Wal-Mart also said that it had terminated its contract with Canada-based blue jeans supplier Fame Jeans after documents indicated that the company had ordered supplies from a factory inside the building, where garments were produced in poor working conditions.
Wal-Mart spokesman Kevin Gardner said that the company is addressing the issue of unsafe conditions in Bangladesh, where Wal-Mart produces more than US$1bn of clothing and goods each year. The company also praised the Bangladeshi government for closing 18 factories that had safety violations.
Wal-Mart said that based on its information none of those factories were making authorized apparel for the company, although three of those factories were owned by the Nassa Group, which claims Wal-Mart and Sears as customers and is Bangladesh’s largest exporter.

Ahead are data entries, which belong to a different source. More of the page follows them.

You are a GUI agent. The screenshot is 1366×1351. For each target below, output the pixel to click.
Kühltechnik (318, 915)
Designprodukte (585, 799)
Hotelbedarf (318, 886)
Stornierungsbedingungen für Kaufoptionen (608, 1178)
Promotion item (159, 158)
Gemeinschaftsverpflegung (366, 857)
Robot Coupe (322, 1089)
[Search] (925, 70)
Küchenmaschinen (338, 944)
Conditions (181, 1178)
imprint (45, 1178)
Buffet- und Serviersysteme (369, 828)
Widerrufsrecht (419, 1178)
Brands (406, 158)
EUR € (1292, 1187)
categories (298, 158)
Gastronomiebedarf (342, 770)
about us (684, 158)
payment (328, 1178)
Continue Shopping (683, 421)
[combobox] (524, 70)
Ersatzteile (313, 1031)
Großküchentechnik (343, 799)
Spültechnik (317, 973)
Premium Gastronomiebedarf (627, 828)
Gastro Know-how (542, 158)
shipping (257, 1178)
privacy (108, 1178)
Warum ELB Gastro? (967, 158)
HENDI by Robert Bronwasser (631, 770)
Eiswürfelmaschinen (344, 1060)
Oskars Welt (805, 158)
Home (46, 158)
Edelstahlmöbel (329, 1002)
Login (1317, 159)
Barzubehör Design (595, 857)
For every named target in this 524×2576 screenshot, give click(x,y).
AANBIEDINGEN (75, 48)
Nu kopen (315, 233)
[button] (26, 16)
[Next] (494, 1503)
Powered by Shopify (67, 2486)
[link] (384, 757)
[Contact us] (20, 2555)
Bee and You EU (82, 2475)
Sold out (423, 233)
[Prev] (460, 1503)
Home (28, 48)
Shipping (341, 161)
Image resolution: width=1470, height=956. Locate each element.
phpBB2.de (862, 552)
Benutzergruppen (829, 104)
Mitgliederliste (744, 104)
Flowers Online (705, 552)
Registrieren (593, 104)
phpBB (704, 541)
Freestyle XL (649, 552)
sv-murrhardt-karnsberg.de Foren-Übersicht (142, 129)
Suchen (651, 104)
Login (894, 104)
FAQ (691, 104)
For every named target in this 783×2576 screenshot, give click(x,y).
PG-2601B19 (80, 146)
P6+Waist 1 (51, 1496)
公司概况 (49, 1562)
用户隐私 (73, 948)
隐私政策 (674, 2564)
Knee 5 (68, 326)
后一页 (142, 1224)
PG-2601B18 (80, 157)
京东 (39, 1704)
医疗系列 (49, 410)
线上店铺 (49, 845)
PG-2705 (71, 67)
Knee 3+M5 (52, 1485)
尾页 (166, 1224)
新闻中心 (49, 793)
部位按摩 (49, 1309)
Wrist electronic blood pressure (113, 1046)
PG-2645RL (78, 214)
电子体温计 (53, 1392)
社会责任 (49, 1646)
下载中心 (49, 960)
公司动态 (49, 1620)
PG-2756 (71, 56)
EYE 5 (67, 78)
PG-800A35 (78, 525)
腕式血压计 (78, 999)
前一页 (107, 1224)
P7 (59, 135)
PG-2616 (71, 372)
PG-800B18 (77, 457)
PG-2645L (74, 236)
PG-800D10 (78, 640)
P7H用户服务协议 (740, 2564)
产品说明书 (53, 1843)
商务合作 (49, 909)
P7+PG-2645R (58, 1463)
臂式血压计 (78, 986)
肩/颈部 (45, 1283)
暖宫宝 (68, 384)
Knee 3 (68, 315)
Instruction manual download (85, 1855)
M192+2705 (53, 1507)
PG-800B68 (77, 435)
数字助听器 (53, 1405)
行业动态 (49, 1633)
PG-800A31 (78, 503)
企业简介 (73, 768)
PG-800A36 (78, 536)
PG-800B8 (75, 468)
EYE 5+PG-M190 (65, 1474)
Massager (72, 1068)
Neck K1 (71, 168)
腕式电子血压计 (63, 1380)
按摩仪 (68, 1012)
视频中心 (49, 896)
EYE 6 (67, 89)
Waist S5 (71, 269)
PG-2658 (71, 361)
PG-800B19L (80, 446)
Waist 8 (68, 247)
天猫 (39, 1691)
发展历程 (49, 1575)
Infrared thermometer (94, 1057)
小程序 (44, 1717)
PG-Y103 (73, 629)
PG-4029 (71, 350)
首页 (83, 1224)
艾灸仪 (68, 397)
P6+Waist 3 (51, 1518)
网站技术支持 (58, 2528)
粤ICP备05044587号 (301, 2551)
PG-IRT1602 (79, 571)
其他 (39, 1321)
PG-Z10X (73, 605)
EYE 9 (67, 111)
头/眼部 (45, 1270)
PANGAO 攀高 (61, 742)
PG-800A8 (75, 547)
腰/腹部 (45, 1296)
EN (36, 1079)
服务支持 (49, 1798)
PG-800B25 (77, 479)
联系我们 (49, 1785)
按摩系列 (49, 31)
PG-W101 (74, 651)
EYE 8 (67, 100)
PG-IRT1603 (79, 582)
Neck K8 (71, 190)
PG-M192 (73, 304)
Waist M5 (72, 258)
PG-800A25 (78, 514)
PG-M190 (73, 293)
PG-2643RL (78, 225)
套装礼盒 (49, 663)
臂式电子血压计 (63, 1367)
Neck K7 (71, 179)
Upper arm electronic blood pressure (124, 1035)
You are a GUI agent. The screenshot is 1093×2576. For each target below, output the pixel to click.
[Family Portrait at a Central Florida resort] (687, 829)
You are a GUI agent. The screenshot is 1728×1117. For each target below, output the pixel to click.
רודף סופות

Wal-Mart was also absent from the safety accord announced by other multinational retail groups on 14 May. French group Carrefour, the world’s second largest retailer, Benetton, Marks & Spencer and El Corte Ingles, the Spanish department store chain, joined major retailers like H&M and Spain’s Inditex, the parent of fashion chains such as Zara, in signing the safety agreement. The plan requires companies to have rigorous independent inspections and to contribute to fire safety upgrades such as the addition of fire escapes, which many Bangladeshi factories still lack.
The International Labour Organisation (ILO) welcomed the new accord. In a statement, it said that it “stands ready to provide appropriate support to this initiative in response to the requests of the signatory parties, to help ensure effective implementation and coordination with national organizations”, adding that there was “a critical need to reform the country’s labour law to bring it in line with international norms”.
Bangladesh’s minimum wage for garment workers, which currently stands at US$38 (£25) a month, is the lowest in the world.